Anthropomorphic Google score wins by incorporating Openai-backed Harvey as a user

Harvey announced in a blog post on Tuesday that the popular legal AI tool, Harvey, will now use Anthropic and Google's leading base models, surpassing strict use of Openai's.

This is worth noting, as Harvey is one of the most successful early-stage portfolio companies in OpenAI startup fund. OpenAI Entrepreneurship Fund is an OpenAI-related fund that can support the development of products with AI technology (mainly OpenAi's own AI Technologies). Although Harvey said it wasn't about giving up on Openai, but just adding more models and clouds, it's still a huge coup for Openai's big competitors.

Harvey is one of the top four startups supported by the OpenAI startup fund in December 2022. That was when Openai CEO Sam Altman was still running the fund. (Others in the first queue include description, mem, and speaking.)

Since then, Harvey has grown up like crazy people and is now a $3 billion startup, when it announced the $300 million series D led by Sequoia, other big names such as Coatue, Kleiner Perkins and Openai Fund Fund Piling.

Interestingly, Google's Venture Farm GV led Harvey's $100 million Series C in July 2024 (Openai Fund also participated in the round). However, after Harvey placed Google's corporate venture capital firm on its capped table, Harvey did not immediately adopt Google's AI model. (GV also participated in Harvey's D series.)

So, what convinced Harvey to surpass Openai's model now? The startup’s internal development benchmark, called Biglaw, shows that a wide variety of basic models are becoming more proficient within a range of legal tasks, and some are better than others in terms of specific tasks.
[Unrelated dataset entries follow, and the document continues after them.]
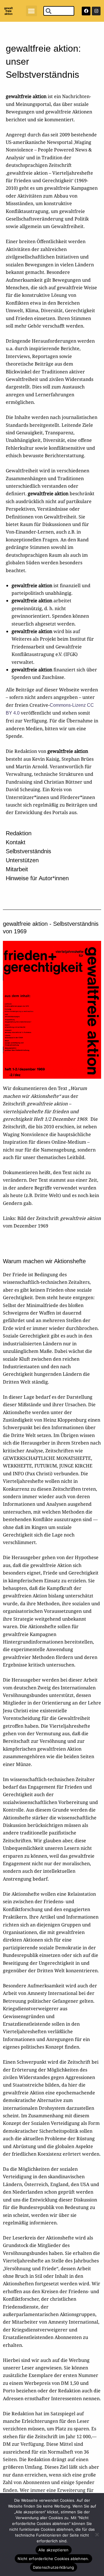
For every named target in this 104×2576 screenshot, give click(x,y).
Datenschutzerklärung (53, 2567)
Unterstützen (22, 860)
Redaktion (18, 833)
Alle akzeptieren (53, 2550)
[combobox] (58, 11)
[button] (31, 11)
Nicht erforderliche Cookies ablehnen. (53, 2558)
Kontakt (15, 842)
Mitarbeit (17, 869)
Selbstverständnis (28, 851)
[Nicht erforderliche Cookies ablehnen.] (97, 2534)
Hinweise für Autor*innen (37, 878)
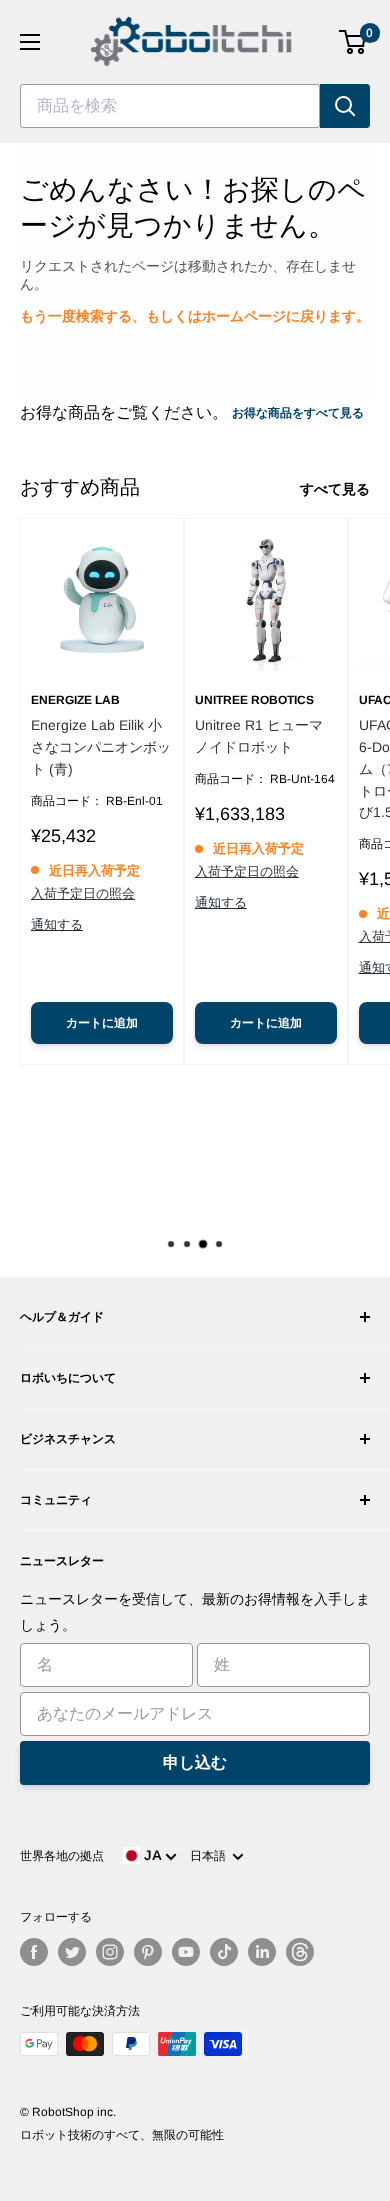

Harvey believes that instead of spending hard work on training models, it is better to simply take a high-performance base model from other vendors such as Google and Amazon's Cloud Anthropic and then use it for the legal market.

The company said that with the creation of AI agents created by Harvey, using various models will also help.

"In less than a year, seven models, including three non-OAI models, are now better than the Harvey system originally owned by the benchmark on Biglaw Bench."

Harvey’s benchmark also shows that different base models are better than others in terms of specific legal tasks. For example, it says Google's Gemini 2.5 Pro is "good at" when drafting the law, but "struggle" in pre-trial tasks such as writing oral debates because the model does not fully understand "complex rules of evidence like rumors."

According to Harvey's test, Openai's O3 can do such pre-trial tasks well, with anthropomorphic Claude 3.7 sonnets following.

Harvey Biglaw — Results of Harvey's internal benchmark test.Image source:Harvey

Harvey said in his blog post that it will now join the public rankings of shared model benchmark performance. Its board will rank the performance of the main reasoning model on legal tasks. Moreover, the company not only lowers its ranking to a number, but will also release research that “top lawyers provide subtle insights into the performance of models that are not tested by single-score benchmarks.”

So not only did Harvey, backed by Openai, adopt a competitor’s model, but also added pressure from supporters (including Google) to continue to prove itself. It's not that Openai should have too many points for this score. Despite the increasing complexity and political nature of AI benchmarks, this is a world where Openai still shines.

“We are fortunate to have investors in Harvey and investors of major collaborators,” Harvey CEO Winston Weinberg told TechCrunch in a statement. “And, as we continue to meet the needs of our customers around the world, we are full of energy to provide our customers with choice.”